Publicado em 28 de julho de 2014 às 21h02.

Brasília - O candidato do PSB à Presidência da República, Eduardo Campos, comentou nesta segunda-feira, 28, a carta enviada pelo banco Santander a correntistas sugerindo que a reeleição da presidente Dilma Rousseff levaria a uma piora da economia.

"A análise do cenário econômico feita pelo banco foi correta, mas o documento não deveria ter personificado a crítica", disse Campos.

Mais cedo, o candidato do PSDB Aécio Neves ironizou a postura do PT e do governo da adversária.

"O que o Santander fez foi explicitar o cenário atual da economia brasileira. Não adianta cobrar demissões porque teriam de demitir praticamente todos os analistas de todas as instituições financeiras", afirmou.

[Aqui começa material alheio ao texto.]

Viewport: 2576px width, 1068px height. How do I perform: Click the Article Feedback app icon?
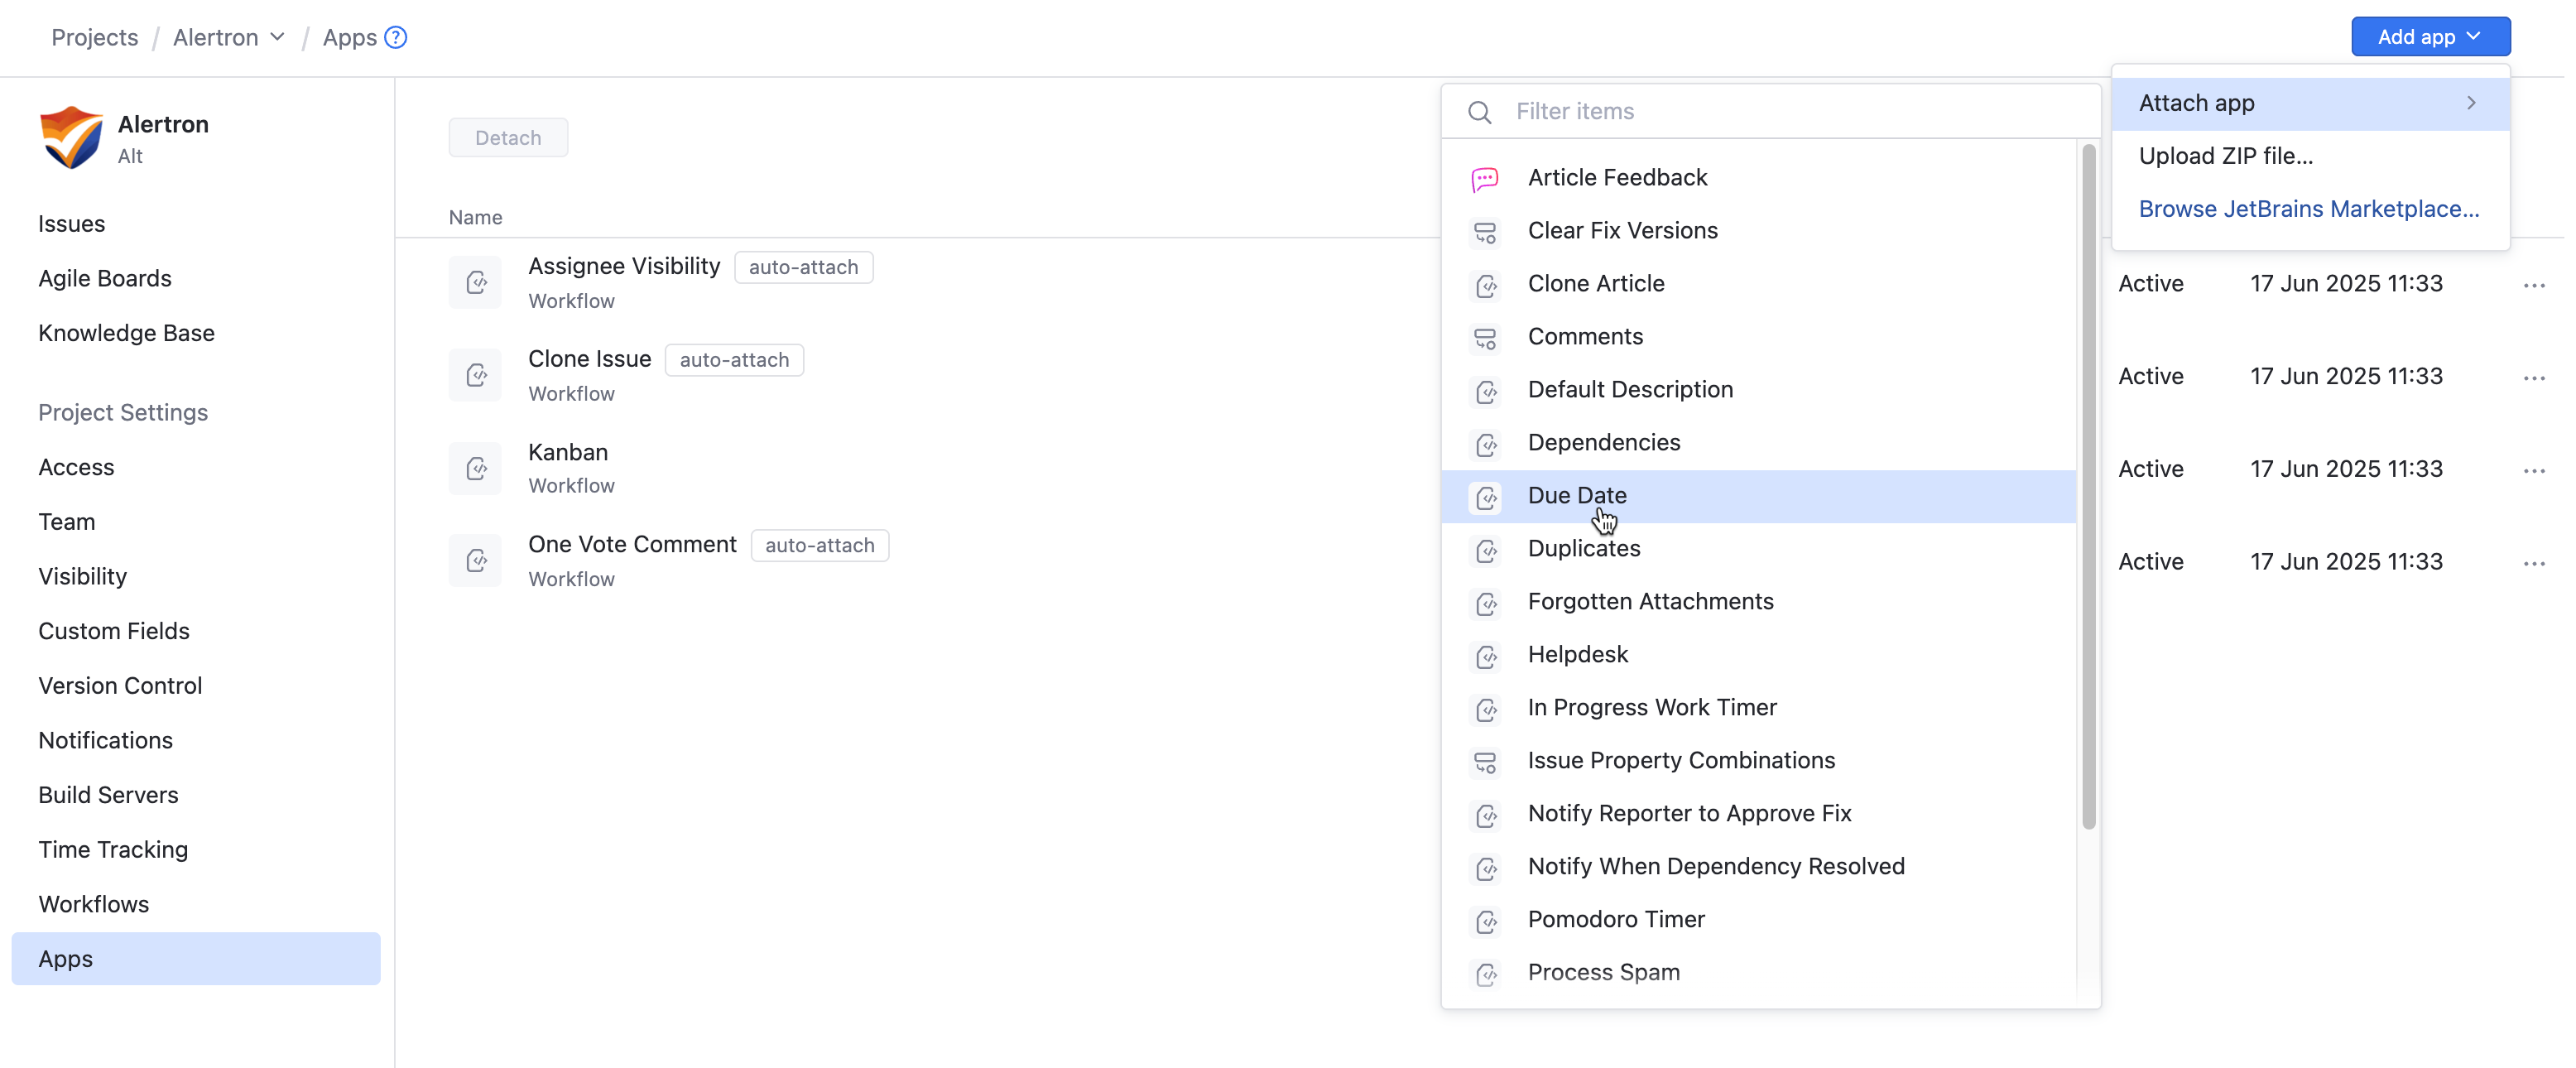click(1486, 179)
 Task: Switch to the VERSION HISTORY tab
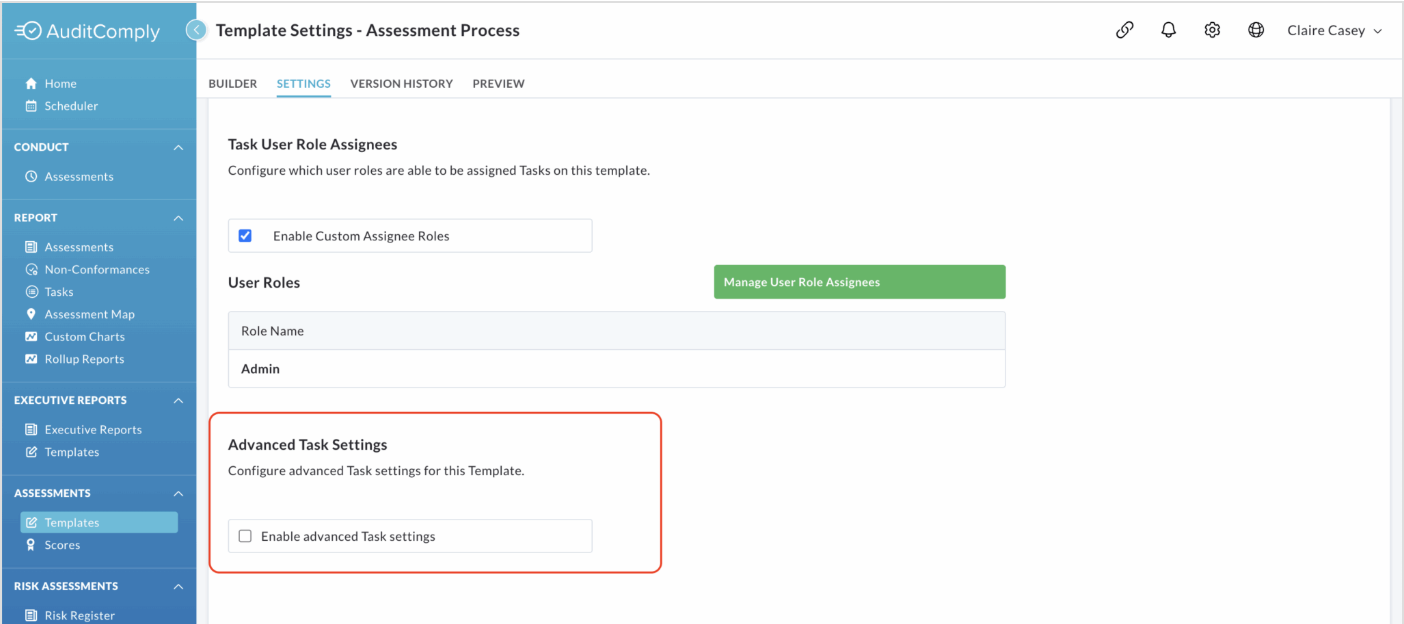[x=401, y=84]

Em sabatina promovida pelo jornal Folha de S.Paulo, portal UOL, SBT e rádio Jovem Pan, Dilma considerou "muito perigoso" especular em situações eleitorais e disse que é "inadmissível" qualquer interferência nesse sentido.

Perguntada se o Santander havia feito essa interferência, respondeu: "A pessoa que escreveu a mensagem (do Santander) fez isso, sim, e é lamentável e inadmissível".